• [WORK INSTRUCTION]: Each line below with the string "computer" should be copied.
[Start of Attachment]
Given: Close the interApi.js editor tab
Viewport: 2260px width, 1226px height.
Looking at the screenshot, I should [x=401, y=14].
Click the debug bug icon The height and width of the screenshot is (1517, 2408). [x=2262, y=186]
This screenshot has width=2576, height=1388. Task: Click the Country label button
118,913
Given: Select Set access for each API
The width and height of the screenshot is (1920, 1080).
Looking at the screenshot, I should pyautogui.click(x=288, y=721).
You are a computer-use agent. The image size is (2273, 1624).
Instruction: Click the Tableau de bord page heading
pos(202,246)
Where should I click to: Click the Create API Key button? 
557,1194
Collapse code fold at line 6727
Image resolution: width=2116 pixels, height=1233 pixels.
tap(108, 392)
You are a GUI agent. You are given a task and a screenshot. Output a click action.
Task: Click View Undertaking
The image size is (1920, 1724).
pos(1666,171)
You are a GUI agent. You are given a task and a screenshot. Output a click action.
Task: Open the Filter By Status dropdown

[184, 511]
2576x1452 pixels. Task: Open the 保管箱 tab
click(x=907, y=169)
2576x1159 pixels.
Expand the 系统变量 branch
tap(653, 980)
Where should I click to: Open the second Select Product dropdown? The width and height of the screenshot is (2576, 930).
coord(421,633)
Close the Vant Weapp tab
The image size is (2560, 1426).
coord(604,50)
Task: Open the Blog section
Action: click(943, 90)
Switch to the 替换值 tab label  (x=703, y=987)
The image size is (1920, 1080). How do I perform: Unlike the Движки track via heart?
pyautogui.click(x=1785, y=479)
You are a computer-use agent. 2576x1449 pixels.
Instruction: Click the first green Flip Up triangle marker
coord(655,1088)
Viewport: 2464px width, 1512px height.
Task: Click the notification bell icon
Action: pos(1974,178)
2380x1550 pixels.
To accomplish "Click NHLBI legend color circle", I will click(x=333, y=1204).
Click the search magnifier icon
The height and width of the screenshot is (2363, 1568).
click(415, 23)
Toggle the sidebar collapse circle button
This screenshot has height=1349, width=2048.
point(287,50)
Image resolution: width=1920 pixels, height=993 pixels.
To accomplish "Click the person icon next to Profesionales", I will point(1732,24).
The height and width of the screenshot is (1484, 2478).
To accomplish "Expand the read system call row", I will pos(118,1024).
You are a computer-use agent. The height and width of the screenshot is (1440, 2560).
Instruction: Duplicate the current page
[End of Attachment]
• [EXERCISE SOLUTION]:
You are a computer-use agent. The image size is (2273, 1624).
You are a computer-use agent. 2576x1449 pixels.
You are a computer-use agent. The height and width of the screenshot is (1440, 2560).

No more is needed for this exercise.